GUS opublikował dokument podsumowujący sytuację demograficzną Polski w 2022 roku. Trendy spadku statystyk demograficznych utrzymują się od 30 lat i wskazują, że sytuacja Polski jest ciężka. Zdarzały się lata, w których prognozowano dalszą poprawę. Jednakże od 2017 roku ponownie obniża się np. współczynnik dzietności. Sprawdźmy, czym skutkowało to w ostatnim roku i jakie są prognozy na najbliższe kilkadziesiąt lat.
Dane GUS za 2022 rok
Liczba mieszkańców Polski zmalała o 141 000 osób, co oznacza, że na każe 10 000 ludzi, ubyło 37 osób. Spowodowane było to wieloma czynnikami, takimi jak pandemia czy utrzymujący się ujemny przyrost naturalny. Jego wartość za 2022 rok jest czterokrotnie wyższa niż w 2019 roku, a już wtedy odnotowywano ubytek 9 osób na 10 000 mieszkańców.
Problemem jest fakt, że umiera znacznie więcej osób, niż się rodzi. W przypadku zgonów widać jednak tendencję malejącą, gdyż w 2021 roku na 10 000 osób rejestrowano 137 zgonów. Ostatni rok to już wynik 119 zgonów. Wciąż jednak jest to liczba przewyższająca liczbę narodzin. GUS przyznał w swoich wynikach, że na 10 000 mieszkańców w 2022 roku przypadało zaledwie 81 noworodków.
Dane dotyczące dzietności
Poziom urodzeń jest kluczowym czynnikiem wpływającym na liczbę ludności oraz wskaźnik przyrostu naturalnego. Aby uregulować rozwój demograficzny w kraju, na 100 kobiet w wieku 15-49 lat powinno przypadać około 210-215 dzieci.

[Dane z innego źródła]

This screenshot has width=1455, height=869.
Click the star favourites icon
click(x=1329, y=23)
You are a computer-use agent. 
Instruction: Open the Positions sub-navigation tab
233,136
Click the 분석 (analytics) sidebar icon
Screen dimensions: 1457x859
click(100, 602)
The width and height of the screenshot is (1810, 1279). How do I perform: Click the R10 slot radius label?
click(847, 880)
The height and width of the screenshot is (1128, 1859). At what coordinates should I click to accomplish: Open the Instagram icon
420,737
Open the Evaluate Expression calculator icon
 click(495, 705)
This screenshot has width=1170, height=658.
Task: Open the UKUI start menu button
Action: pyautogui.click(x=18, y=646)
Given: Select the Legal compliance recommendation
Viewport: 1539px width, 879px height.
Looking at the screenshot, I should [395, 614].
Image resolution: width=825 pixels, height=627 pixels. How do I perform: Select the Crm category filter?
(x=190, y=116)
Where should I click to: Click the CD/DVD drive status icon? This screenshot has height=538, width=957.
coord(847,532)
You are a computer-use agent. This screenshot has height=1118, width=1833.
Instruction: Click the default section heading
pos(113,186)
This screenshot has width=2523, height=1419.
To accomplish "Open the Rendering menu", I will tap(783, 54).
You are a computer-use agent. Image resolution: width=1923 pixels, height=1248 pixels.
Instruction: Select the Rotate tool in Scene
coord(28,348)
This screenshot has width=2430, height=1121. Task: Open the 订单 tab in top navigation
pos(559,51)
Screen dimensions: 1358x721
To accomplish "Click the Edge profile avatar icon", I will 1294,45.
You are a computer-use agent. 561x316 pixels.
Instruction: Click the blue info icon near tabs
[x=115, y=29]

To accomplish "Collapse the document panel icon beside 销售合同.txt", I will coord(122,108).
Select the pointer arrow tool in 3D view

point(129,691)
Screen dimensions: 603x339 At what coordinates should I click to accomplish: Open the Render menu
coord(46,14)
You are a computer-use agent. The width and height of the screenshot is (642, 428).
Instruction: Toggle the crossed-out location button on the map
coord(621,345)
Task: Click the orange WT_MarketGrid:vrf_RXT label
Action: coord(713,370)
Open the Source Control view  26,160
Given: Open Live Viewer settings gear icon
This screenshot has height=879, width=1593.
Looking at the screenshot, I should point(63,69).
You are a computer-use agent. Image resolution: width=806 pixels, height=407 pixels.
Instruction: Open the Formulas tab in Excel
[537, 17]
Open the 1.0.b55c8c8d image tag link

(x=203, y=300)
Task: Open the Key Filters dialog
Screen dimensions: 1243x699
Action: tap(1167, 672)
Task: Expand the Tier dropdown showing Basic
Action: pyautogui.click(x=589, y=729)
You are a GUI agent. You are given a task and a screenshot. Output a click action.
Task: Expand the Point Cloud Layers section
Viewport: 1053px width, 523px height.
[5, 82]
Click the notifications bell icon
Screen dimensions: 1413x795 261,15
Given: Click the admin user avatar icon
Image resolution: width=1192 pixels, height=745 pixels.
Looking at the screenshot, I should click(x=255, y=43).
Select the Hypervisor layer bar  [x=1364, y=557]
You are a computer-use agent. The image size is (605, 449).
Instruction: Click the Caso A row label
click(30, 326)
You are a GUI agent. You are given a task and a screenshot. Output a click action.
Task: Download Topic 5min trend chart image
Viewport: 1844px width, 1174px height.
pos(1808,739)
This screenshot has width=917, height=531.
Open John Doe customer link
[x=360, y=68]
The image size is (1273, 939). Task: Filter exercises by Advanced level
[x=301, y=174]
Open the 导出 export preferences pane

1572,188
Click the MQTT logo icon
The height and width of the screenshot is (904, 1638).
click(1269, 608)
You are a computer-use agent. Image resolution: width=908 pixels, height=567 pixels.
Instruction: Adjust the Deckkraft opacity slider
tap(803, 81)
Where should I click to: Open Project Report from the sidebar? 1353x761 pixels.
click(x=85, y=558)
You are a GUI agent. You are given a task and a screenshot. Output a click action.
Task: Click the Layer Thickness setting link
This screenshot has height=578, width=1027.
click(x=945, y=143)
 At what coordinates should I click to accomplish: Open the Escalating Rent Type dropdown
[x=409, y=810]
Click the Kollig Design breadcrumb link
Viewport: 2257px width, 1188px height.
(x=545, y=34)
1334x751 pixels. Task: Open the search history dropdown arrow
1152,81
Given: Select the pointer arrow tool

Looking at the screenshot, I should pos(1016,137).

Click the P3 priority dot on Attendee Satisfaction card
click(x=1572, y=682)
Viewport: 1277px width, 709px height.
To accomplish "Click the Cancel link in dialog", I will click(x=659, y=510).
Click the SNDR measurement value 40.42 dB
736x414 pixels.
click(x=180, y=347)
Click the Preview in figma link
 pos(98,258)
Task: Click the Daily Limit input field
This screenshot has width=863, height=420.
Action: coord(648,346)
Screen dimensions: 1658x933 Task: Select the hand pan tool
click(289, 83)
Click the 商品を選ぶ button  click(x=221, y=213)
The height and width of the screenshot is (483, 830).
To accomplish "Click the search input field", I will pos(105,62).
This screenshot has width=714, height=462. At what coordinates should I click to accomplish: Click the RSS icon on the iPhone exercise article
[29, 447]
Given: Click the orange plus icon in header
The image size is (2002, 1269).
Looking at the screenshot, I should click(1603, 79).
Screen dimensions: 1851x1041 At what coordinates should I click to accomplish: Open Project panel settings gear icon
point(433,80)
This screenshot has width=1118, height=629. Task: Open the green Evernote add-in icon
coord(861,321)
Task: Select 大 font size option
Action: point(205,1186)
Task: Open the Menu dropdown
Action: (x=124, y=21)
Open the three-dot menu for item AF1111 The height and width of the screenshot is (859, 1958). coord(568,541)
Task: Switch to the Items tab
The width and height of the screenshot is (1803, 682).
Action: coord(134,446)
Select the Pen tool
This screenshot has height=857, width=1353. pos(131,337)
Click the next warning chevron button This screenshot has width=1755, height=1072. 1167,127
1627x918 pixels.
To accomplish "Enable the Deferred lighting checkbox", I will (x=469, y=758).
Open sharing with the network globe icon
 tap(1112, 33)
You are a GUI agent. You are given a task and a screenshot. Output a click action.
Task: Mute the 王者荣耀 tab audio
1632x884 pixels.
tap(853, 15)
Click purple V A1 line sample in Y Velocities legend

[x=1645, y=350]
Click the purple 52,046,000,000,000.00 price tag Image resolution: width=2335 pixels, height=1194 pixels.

W rzeczywistości przypada ich zaledwie 126.
GUS w swoich statystykach podkreśla, że taki stan rzeczy wynika z odkładania na później decyzji o zakładaniu rodziny. Problemem jest również decyzja o posiadaniu mniejszej liczby dzieci lub życia w pojedynkę. Nie jest to nowy trend, gdyż proces został zapoczątkowany już w latach 90. XX wieku.
Prognozy GUS na kolejne lata
Przygotowano również projekt przedstawiający prognozowane zmiany aż do 2060 roku. Wynika z nich, że czeka nas dalszy wyraźny ubytek ludności. Przewiduje się spadek liczby mieszkańców kraju do około 30 400 000 osób. Jest to wynik w prognozie średniej, uwzględniający różne wskaźniki. W najlepszej wizji, w 2060 roku w naszym kraju mieszkać będzie około 34 800 000 osób.
Postępować będzie także proces starzenia się, co spowoduje wzrost odsetka osób powyżej 65 roku życia względem spadku liczby dzieci i młodzieży. W najgorszym scenariuszu przewiduje się także znaczny wzrost liczby imigracji. Przewiduje się także, że do 2060 roku liczba kobiet w wieku prokreacyjnym spadnie z 8 700 000 do 6 300 000.
Czy mamy się czego obawiać?
Niektórzy eksperci uważają, że nie powinniśmy określać zaistniałej sytuacji jako kryzys demograficzny. Mniej pejoratywny wydźwięk ma określenie „zmiany demograficzne”.
Ignacy Morawski, ekonomista Pulsu Biznesu twierdzi, że zmiany zapowiadane przez GUS nie niosą ze sobą wyłącznie negatywnych skutków. Oczywiście te również się pojawią — obciążona zostanie służba zdrowia i zmniejszy się aktywność zawodowa.
Wśród pozytywów przewidzianej sytuacji wymienia jednak wzrost inwestycji w kapitał ludzki. Mniejsza liczba ludności skutkować może wyższymi wynagrodzeniami dla pracowników czy zmniejszeniem wskaźnika bezrobocia. Morawski uważa także, że na skutek zmian wzrośnie siła polskich miast, co znacznie wpłynie na produktywność gospodarki.